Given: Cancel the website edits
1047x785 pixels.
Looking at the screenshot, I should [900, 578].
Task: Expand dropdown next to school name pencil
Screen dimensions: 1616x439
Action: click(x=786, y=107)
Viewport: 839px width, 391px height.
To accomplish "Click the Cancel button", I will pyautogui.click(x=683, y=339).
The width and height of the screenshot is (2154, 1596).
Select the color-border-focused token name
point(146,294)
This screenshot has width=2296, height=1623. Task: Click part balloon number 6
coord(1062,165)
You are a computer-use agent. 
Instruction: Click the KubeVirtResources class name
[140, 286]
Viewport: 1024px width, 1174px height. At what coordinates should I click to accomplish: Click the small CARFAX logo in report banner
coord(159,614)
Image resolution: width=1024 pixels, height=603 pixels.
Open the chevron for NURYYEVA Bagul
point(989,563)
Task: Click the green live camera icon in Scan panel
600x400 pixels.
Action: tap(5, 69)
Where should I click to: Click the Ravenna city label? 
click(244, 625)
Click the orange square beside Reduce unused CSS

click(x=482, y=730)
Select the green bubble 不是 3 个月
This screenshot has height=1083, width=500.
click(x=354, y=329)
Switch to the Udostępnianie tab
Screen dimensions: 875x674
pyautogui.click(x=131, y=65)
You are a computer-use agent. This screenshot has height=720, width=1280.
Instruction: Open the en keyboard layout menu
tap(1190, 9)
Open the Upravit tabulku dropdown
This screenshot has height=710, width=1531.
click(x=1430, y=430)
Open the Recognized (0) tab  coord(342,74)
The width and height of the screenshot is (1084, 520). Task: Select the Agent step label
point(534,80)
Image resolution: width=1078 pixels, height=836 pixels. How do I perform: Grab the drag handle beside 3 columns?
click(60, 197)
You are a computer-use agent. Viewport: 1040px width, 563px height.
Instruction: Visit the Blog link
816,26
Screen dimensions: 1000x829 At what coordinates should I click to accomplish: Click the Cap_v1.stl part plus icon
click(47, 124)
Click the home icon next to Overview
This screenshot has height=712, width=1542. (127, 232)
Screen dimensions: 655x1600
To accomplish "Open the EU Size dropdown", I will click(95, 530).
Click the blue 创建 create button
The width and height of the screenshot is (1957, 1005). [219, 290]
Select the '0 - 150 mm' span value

──────

> [Exercise directions] Please write out all of the data above, line by line, with no changes.

> [Task answer]
Given: Cancel the website edits
1047x785 pixels.
Looking at the screenshot, I should [900, 578].
Task: Expand dropdown next to school name pencil
Screen dimensions: 1616x439
Action: click(x=786, y=107)
Viewport: 839px width, 391px height.
To accomplish "Click the Cancel button", I will pyautogui.click(x=683, y=339).
The width and height of the screenshot is (2154, 1596).
Select the color-border-focused token name
point(146,294)
This screenshot has width=2296, height=1623. Task: Click part balloon number 6
coord(1062,165)
You are a computer-use agent. 
Instruction: Click the KubeVirtResources class name
[140, 286]
Viewport: 1024px width, 1174px height. At what coordinates should I click to accomplish: Click the small CARFAX logo in report banner
coord(159,614)
Image resolution: width=1024 pixels, height=603 pixels.
Open the chevron for NURYYEVA Bagul
point(989,563)
Task: Click the green live camera icon in Scan panel
600x400 pixels.
Action: tap(5, 69)
Where should I click to: Click the Ravenna city label? 
click(244, 625)
Click the orange square beside Reduce unused CSS

click(x=482, y=730)
Select the green bubble 不是 3 个月
This screenshot has height=1083, width=500.
click(x=354, y=329)
Switch to the Udostępnianie tab
Screen dimensions: 875x674
pyautogui.click(x=131, y=65)
You are a computer-use agent. This screenshot has height=720, width=1280.
Instruction: Open the en keyboard layout menu
tap(1190, 9)
Open the Upravit tabulku dropdown
This screenshot has height=710, width=1531.
click(x=1430, y=430)
Open the Recognized (0) tab  coord(342,74)
The width and height of the screenshot is (1084, 520). Task: Select the Agent step label
point(534,80)
Image resolution: width=1078 pixels, height=836 pixels. How do I perform: Grab the drag handle beside 3 columns?
click(60, 197)
You are a computer-use agent. Viewport: 1040px width, 563px height.
Instruction: Visit the Blog link
816,26
Screen dimensions: 1000x829 At what coordinates should I click to accomplish: Click the Cap_v1.stl part plus icon
click(47, 124)
Click the home icon next to Overview
This screenshot has height=712, width=1542. (127, 232)
Screen dimensions: 655x1600
To accomplish "Open the EU Size dropdown", I will click(95, 530).
Click the blue 创建 create button
The width and height of the screenshot is (1957, 1005). [219, 290]
Select the '0 - 150 mm' span value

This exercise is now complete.